▶ [Provided information]
(begin)

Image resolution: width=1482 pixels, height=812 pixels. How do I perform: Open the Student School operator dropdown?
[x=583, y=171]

(end)
(begin)

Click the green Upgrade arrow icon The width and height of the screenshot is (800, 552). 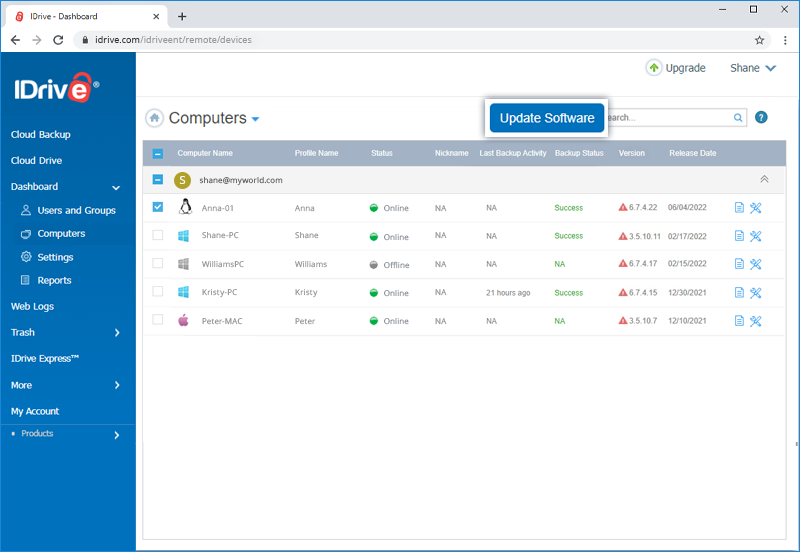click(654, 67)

(end)
(begin)

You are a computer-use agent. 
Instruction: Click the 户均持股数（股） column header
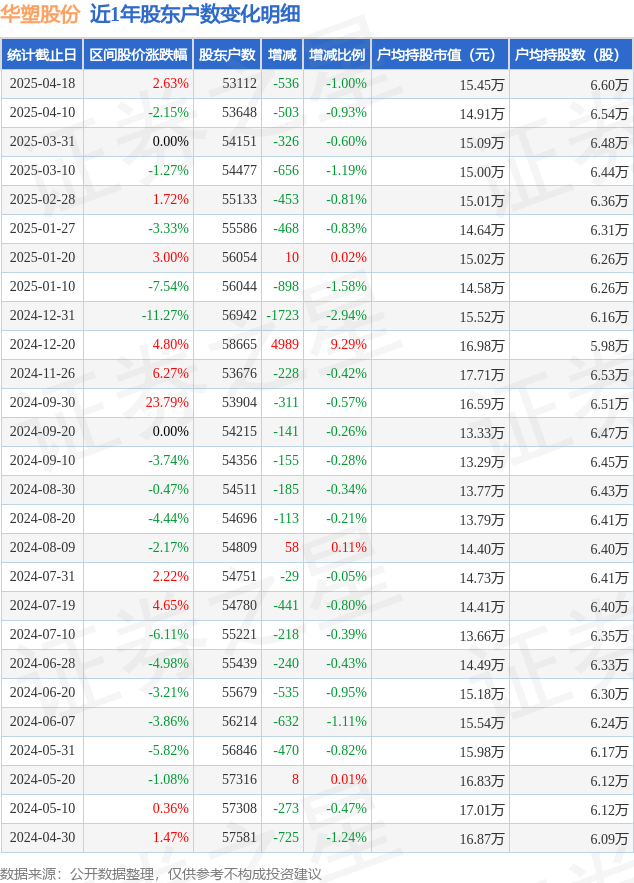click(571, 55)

(end)

Can you render the lines as a Markdown table with the columns "Row" and "Content", starting with the line that contains "You are a computer-use agent." and going on through the line that contains "click(571, 55)", leaving out blank lines and any pictures?

| Row | Content |
|---|---|
| 1 | You are a computer-use agent.  |
| 2 | Instruction: Click the 户均持股数（股） column header |
| 3 | click(571, 55) |